Nani commandeers our paella—she’s both a brilliant cook and quite competitive, already throwing darting looks at the other teams—while she leaves me the lone task of chopping the shrimp. So far I’ve managed to slice three of them. My mind is still somewhere on the beach.

“You don’t think they have garam masala, do you?” I hear Nani saying. “Or at least some red chilies…”

I ignore her.

“By the way, what were the names of the friends you made?”

I snap out of my stupor and see her sprinkling parsley over the pan.

“What?”

“I asked you the names of your friends,” she repeats, not looking at me.

“Oh, I can’t remember,” I say, suddenly focused on my shrimp. “They were complicated names. Spanish ones.”

“I see. And what did you do with these nameless friends?”

“Swam and played ball. Usual stuff. You should put the mussels in, Nani. I think he said to put those in before the—”

“Did you speak to them in Spanish or English?”

“I don’t see what—”

She glares at me. “Or did you sit in the same spot for two hours, watching a boy play ball with his friends after that very same boy offered you a chance to join in and you refused?”

I gawk at her, eyes wide. Then I notice her hands. Hands bearing yesterday’s nail polish. Hands that never made it to the Pink Peony.

“You were spying on me?” I yell.

The whole kitchen goes quiet. Teams leer at us, their dishes already plated.

Nani and I shove a lid on our furies and finish the paella.

Well, Nani finishes. I just stew.

Neither of us speak in the taxi ride back to the hotel, which is fine by me, because my stomach feels like a kettlebell. I should have pretended to eat the other teams’ plates, like Nani did, and just made do with the olives and prosciutto.

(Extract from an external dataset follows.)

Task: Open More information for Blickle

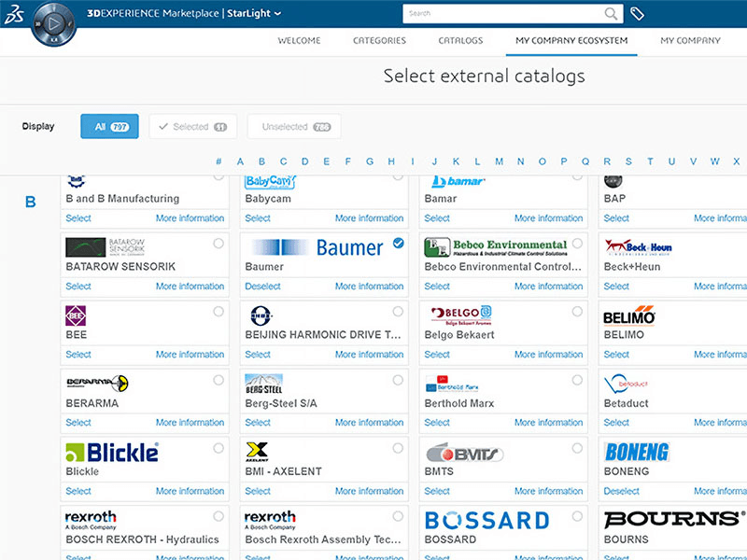Action: click(190, 491)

“I wasn’t spying on you, Santosh,” she says finally. “I felt bad you spent yesterday in a cave, so today when I dropped you off, I waited to make sure you were okay. Then that boy hit you with his ball and I was about to run down into the sand and give him a beating…but then I saw you talking to him. He even held out the racket, as if he wanted you to play. When you pushed it away, I thought it was because you don’t like sports. Your mother hates sports too. Like your grandfather. But then instead of going for a walk or swimming or buying more ice cream, you just sat there, staring at that boy after he left. I waited so long for you to get up that I almost missed my lunch. But you never moved.”

My stomach cramps tighter. I can feel my armpits sweating. “I wasn’t staring at him,” I say coldly.

She smiles at me. “The wonderful thing about Europe is that you can stare at whoever you like and no one cares.”

I don’t smile back. “Grandma. I wasn’t staring at him.”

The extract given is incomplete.